Problem requirements:
In full and word for word, print the data below.

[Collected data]
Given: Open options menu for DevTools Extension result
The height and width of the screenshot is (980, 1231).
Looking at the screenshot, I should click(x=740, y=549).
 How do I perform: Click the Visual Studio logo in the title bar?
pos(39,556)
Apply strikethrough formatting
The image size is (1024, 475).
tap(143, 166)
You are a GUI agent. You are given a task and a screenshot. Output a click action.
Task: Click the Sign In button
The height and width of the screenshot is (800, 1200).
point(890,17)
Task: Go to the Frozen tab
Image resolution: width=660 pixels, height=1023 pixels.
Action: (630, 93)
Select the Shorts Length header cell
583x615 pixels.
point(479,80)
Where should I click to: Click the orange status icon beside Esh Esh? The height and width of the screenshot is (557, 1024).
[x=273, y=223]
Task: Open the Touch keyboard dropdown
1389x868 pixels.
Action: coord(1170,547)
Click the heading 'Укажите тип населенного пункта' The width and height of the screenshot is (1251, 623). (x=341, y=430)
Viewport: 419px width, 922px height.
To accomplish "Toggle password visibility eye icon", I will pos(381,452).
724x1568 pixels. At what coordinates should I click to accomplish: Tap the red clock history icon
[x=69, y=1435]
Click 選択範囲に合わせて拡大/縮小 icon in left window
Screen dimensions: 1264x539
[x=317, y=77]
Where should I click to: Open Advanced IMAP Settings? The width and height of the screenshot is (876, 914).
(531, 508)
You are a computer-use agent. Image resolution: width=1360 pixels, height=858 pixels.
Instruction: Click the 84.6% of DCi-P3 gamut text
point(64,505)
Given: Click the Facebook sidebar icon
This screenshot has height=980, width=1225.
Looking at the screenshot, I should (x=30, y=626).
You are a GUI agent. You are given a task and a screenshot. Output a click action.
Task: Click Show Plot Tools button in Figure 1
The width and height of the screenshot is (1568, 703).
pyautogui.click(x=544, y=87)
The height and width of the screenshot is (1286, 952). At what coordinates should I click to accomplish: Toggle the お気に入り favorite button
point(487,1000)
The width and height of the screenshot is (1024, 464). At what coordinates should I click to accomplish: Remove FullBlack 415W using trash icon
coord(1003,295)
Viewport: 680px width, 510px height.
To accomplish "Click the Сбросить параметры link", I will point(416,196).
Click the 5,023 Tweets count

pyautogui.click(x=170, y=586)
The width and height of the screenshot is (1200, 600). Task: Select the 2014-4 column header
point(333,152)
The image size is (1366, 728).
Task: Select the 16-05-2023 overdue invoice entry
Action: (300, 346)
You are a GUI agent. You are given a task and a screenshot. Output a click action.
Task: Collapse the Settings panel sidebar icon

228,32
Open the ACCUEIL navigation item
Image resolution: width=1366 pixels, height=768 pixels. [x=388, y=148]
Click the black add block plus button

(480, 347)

Written reply:
Given: Open options menu for DevTools Extension result
The height and width of the screenshot is (980, 1231).
Looking at the screenshot, I should click(x=740, y=549).
 How do I perform: Click the Visual Studio logo in the title bar?
pos(39,556)
Apply strikethrough formatting
The image size is (1024, 475).
tap(143, 166)
You are a GUI agent. You are given a task and a screenshot. Output a click action.
Task: Click the Sign In button
The height and width of the screenshot is (800, 1200).
point(890,17)
Task: Go to the Frozen tab
Image resolution: width=660 pixels, height=1023 pixels.
Action: (630, 93)
Select the Shorts Length header cell
583x615 pixels.
point(479,80)
Where should I click to: Click the orange status icon beside Esh Esh? The height and width of the screenshot is (557, 1024).
[x=273, y=223]
Task: Open the Touch keyboard dropdown
1389x868 pixels.
Action: coord(1170,547)
Click the heading 'Укажите тип населенного пункта' The width and height of the screenshot is (1251, 623). (x=341, y=430)
Viewport: 419px width, 922px height.
To accomplish "Toggle password visibility eye icon", I will pos(381,452).
724x1568 pixels. At what coordinates should I click to accomplish: Tap the red clock history icon
[x=69, y=1435]
Click 選択範囲に合わせて拡大/縮小 icon in left window
Screen dimensions: 1264x539
[x=317, y=77]
Where should I click to: Open Advanced IMAP Settings? The width and height of the screenshot is (876, 914).
(531, 508)
You are a computer-use agent. Image resolution: width=1360 pixels, height=858 pixels.
Instruction: Click the 84.6% of DCi-P3 gamut text
point(64,505)
Given: Click the Facebook sidebar icon
This screenshot has height=980, width=1225.
Looking at the screenshot, I should (x=30, y=626).
You are a GUI agent. You are given a task and a screenshot. Output a click action.
Task: Click Show Plot Tools button in Figure 1
The width and height of the screenshot is (1568, 703).
pyautogui.click(x=544, y=87)
The height and width of the screenshot is (1286, 952). At what coordinates should I click to accomplish: Toggle the お気に入り favorite button
point(487,1000)
The width and height of the screenshot is (1024, 464). At what coordinates should I click to accomplish: Remove FullBlack 415W using trash icon
coord(1003,295)
Viewport: 680px width, 510px height.
To accomplish "Click the Сбросить параметры link", I will point(416,196).
Click the 5,023 Tweets count

pyautogui.click(x=170, y=586)
The width and height of the screenshot is (1200, 600). Task: Select the 2014-4 column header
point(333,152)
The image size is (1366, 728).
Task: Select the 16-05-2023 overdue invoice entry
Action: (300, 346)
You are a GUI agent. You are given a task and a screenshot. Output a click action.
Task: Collapse the Settings panel sidebar icon

228,32
Open the ACCUEIL navigation item
Image resolution: width=1366 pixels, height=768 pixels. [x=388, y=148]
Click the black add block plus button

(480, 347)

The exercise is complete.